■ Text block ■
-- Start --

On April 3, 2017, the Illinois Supreme Court announced changes to a rule impacting the requirements for continuing legal education (CLE) in Illinois. The rule change will go into effect on July 1, 2017, and begins with attorneys with the two-year reporting period ending June 30, 2019.

Pursuant to Amended Supreme Court Rule 794(d), Illinois lawyers will be required to complete one hour of diversity and inclusion CLE and one hour of mental health and substance abuse CLE as part of the Professional Responsibility CLE requirement. 

Studies show that the legal field falls short in the areas of diversity and wellness as compared to other fields. Promoting education on these issues helps address two of the profession's greatest challenges, and positions Illinois as one of the first states to require such programming. Illinois is one of seven states that allows diversity and inclusion to qualify for ethics/professionalism credit. With the amendment of Rule 794(d), it became the fourth state to require diversity-related CLE, and it is one of only three states that will require mental health and substance abuse education. As a result, Illinois is one of only two states that requires both diversity and inclusion and mental health and substance abuse education for continuing legal education.

-- End --

■ Directive ■
According to the text on the Illinois CLE rule change, on what date does the rule change go into effect? The items play no part in this.

■ Extracted information ■
-- Start --

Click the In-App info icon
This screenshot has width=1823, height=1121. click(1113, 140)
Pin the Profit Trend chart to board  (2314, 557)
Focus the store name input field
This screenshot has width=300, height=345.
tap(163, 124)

-- End --

■ Answer to the problem ■
July 1, 2017.